▶ [Supplied material]:
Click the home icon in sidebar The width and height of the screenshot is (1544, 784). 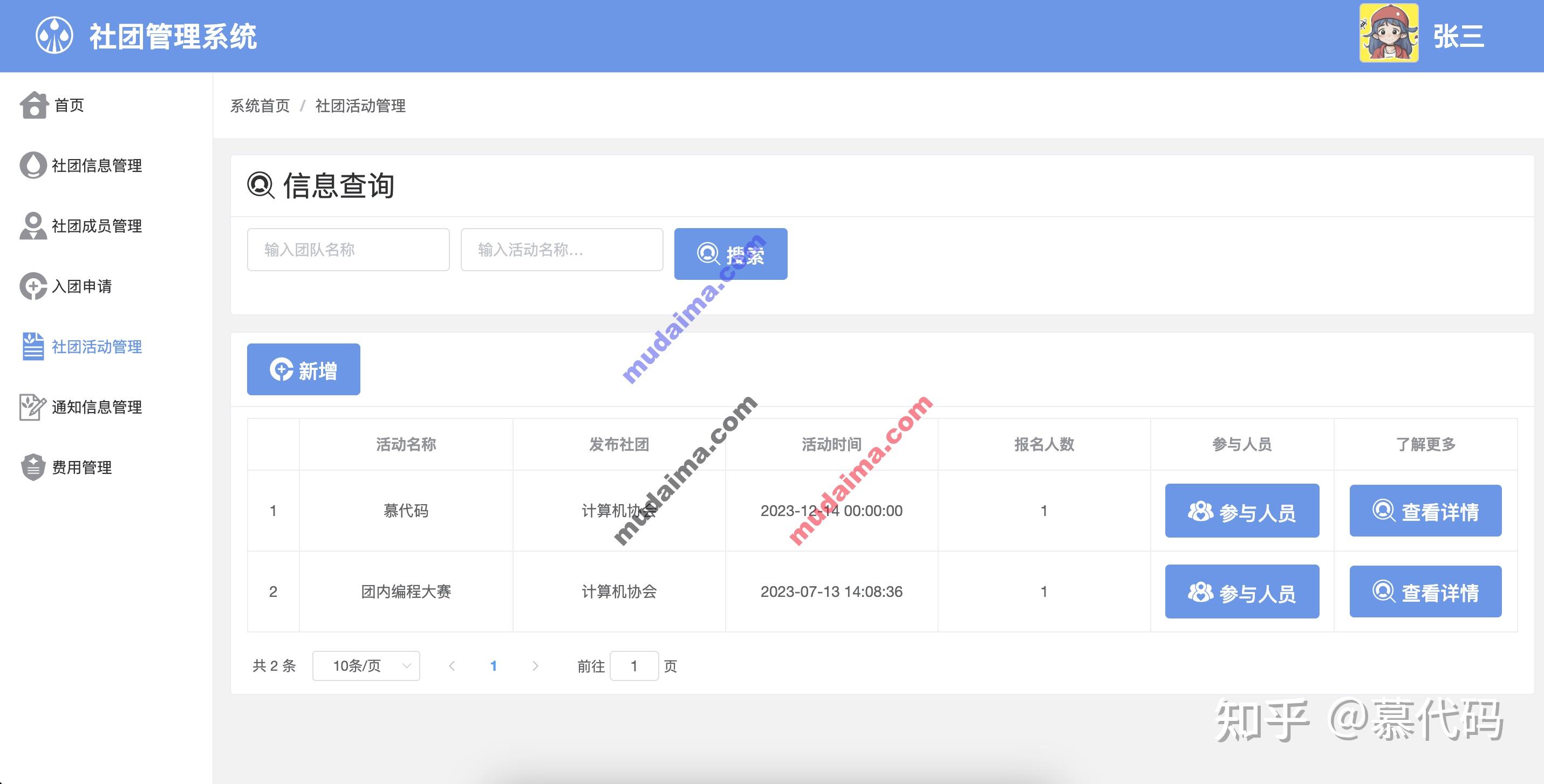(x=33, y=105)

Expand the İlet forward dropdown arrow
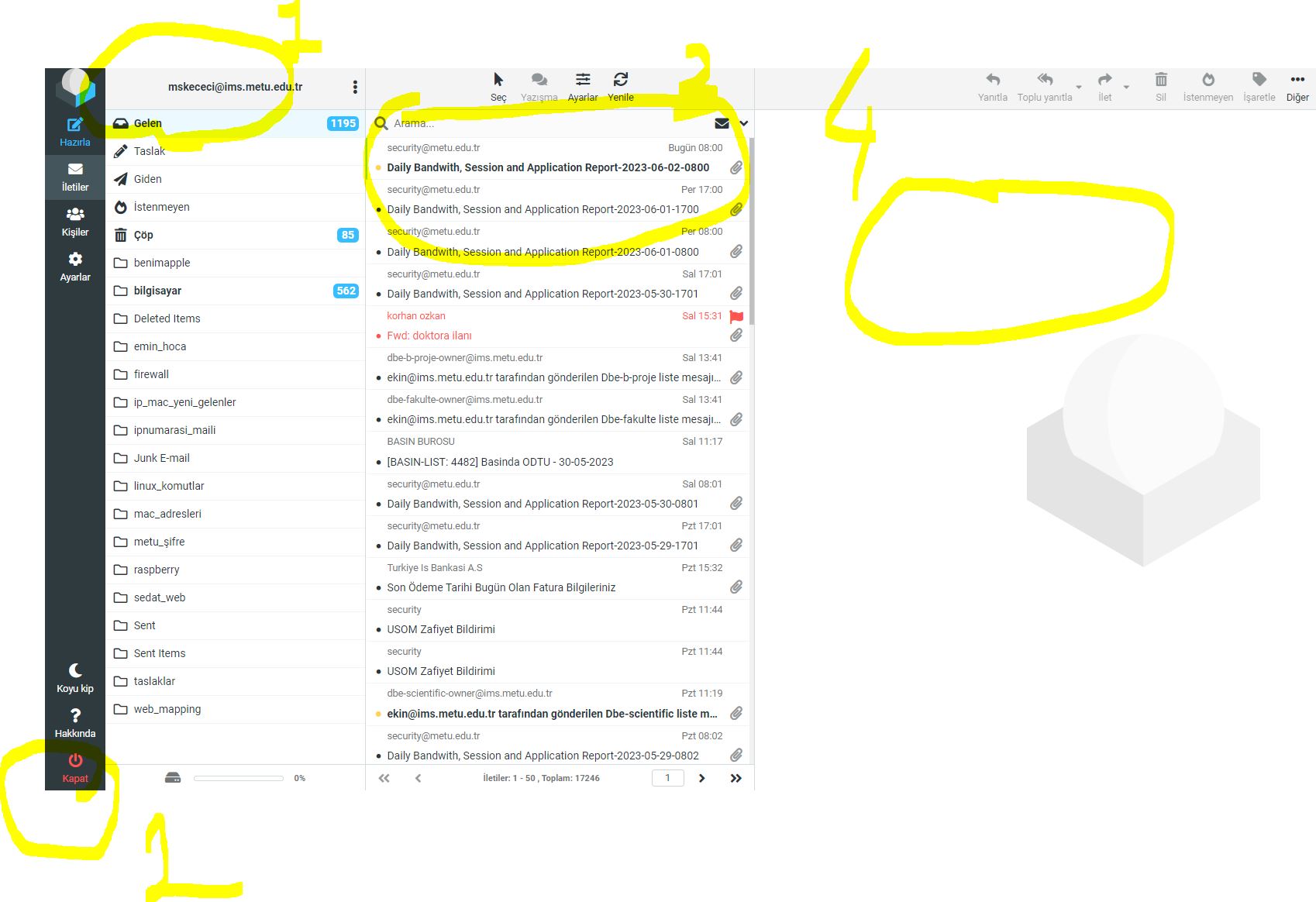1126,87

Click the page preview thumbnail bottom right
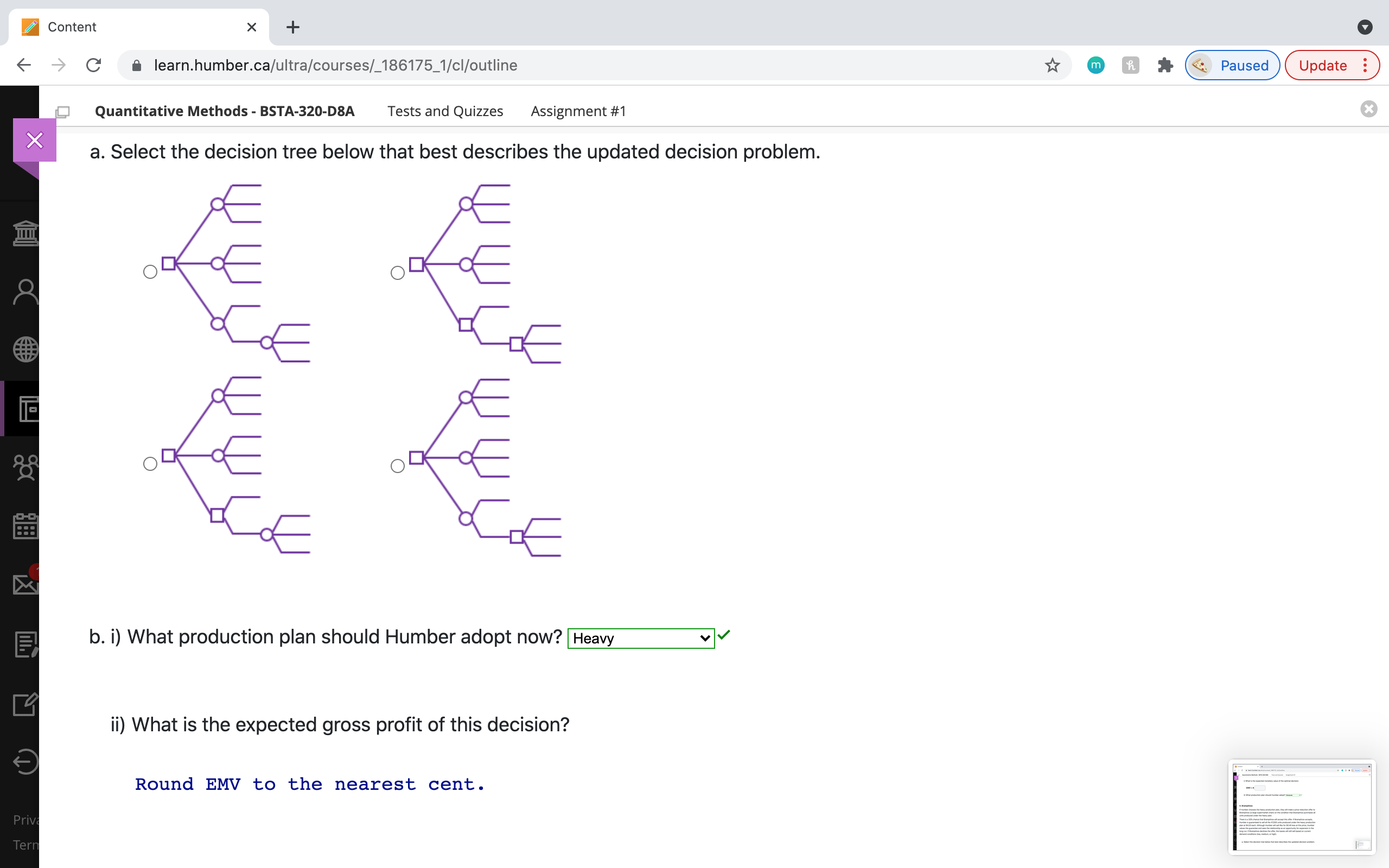tap(1302, 806)
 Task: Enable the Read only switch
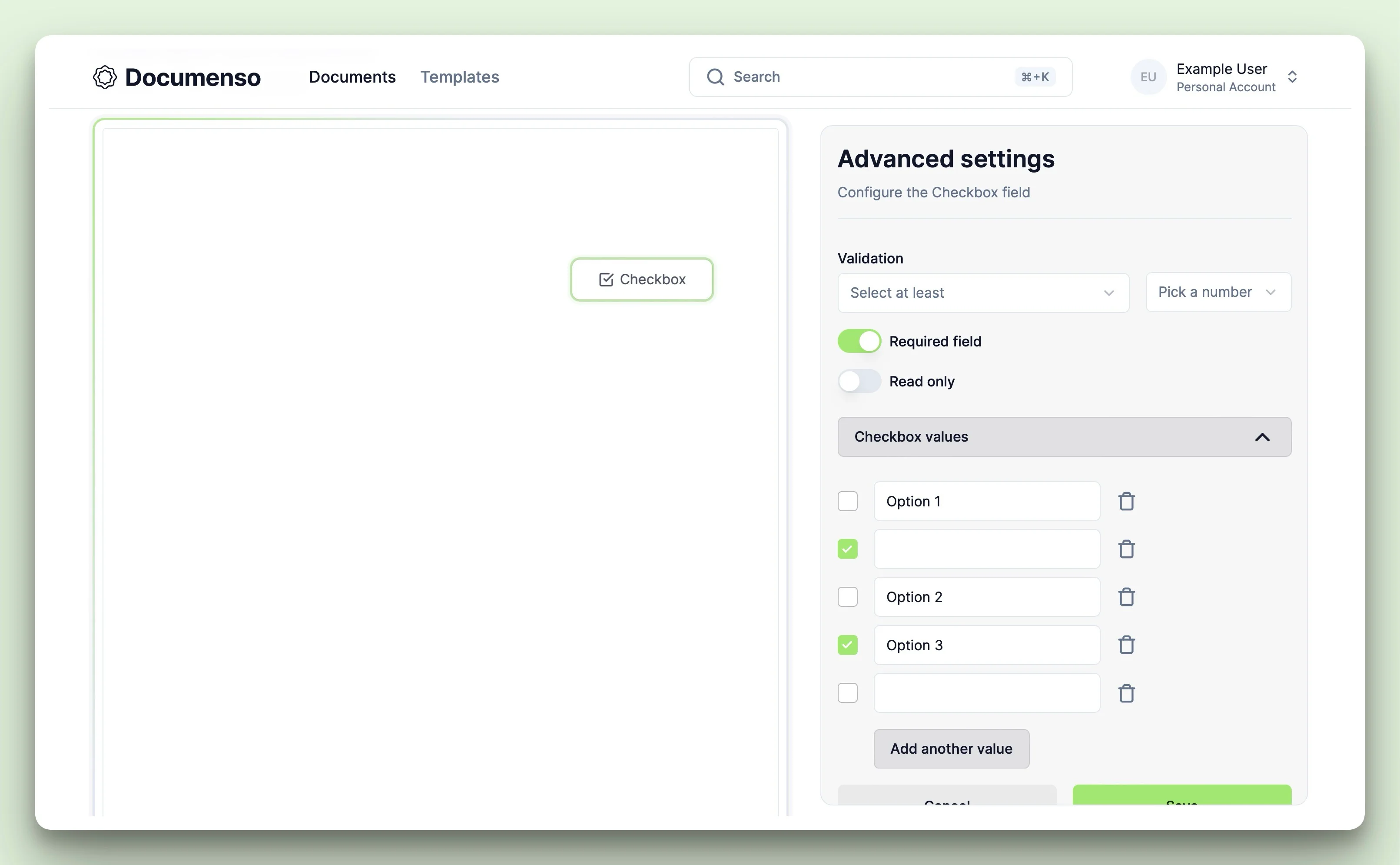point(859,381)
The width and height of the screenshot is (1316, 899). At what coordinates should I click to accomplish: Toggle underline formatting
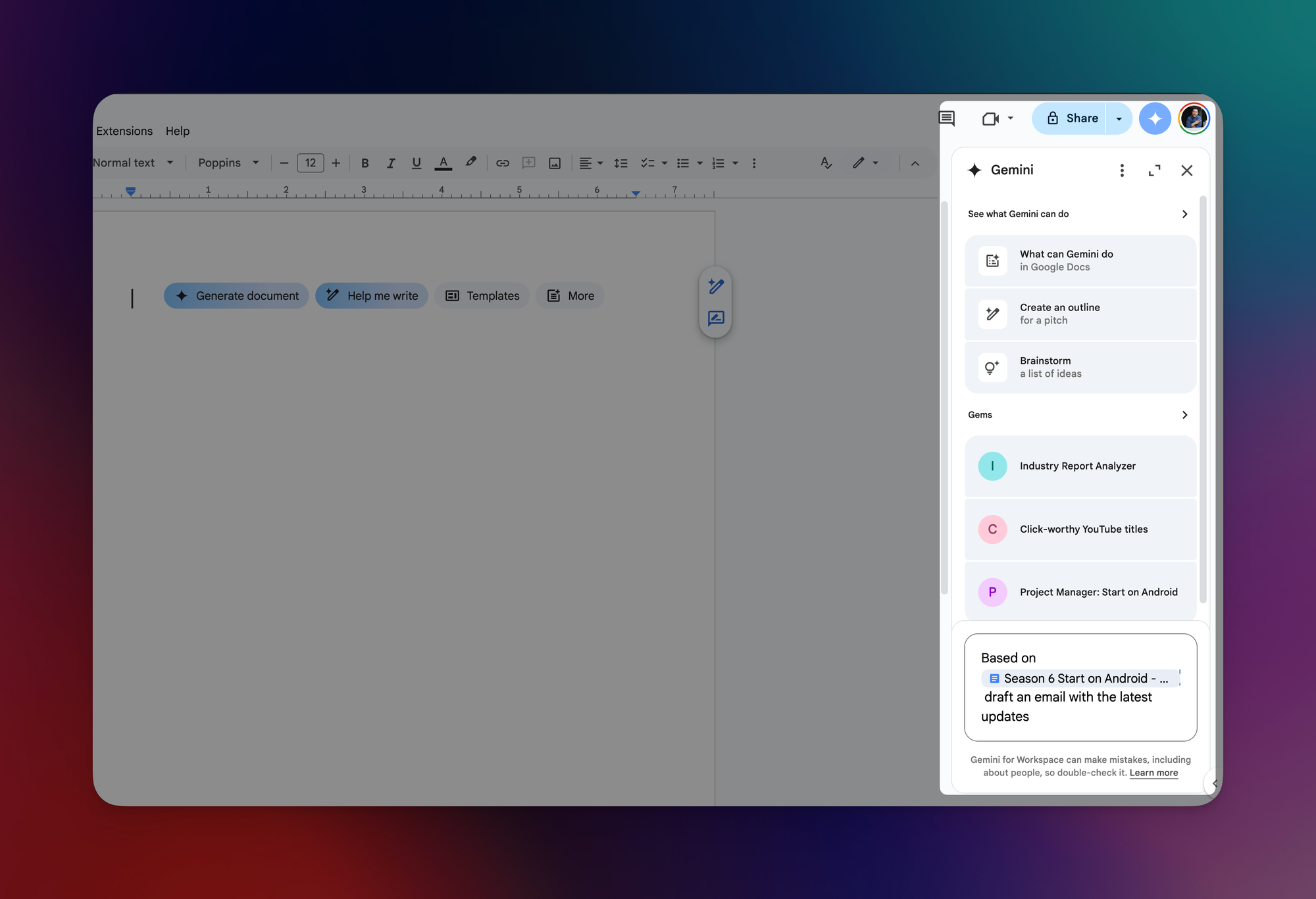[x=417, y=163]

▶ [Exercise description]:
No pictures should appear in the copy. Reproduce exactly the lines from the line containing "Task: Enable the Read only switch" through the last line of the data, inclusive.

▶ [Result of the exercise]:
 Task: Enable the Read only switch
point(859,381)
The width and height of the screenshot is (1316, 899). At what coordinates should I click to accomplish: Toggle underline formatting
[x=417, y=163]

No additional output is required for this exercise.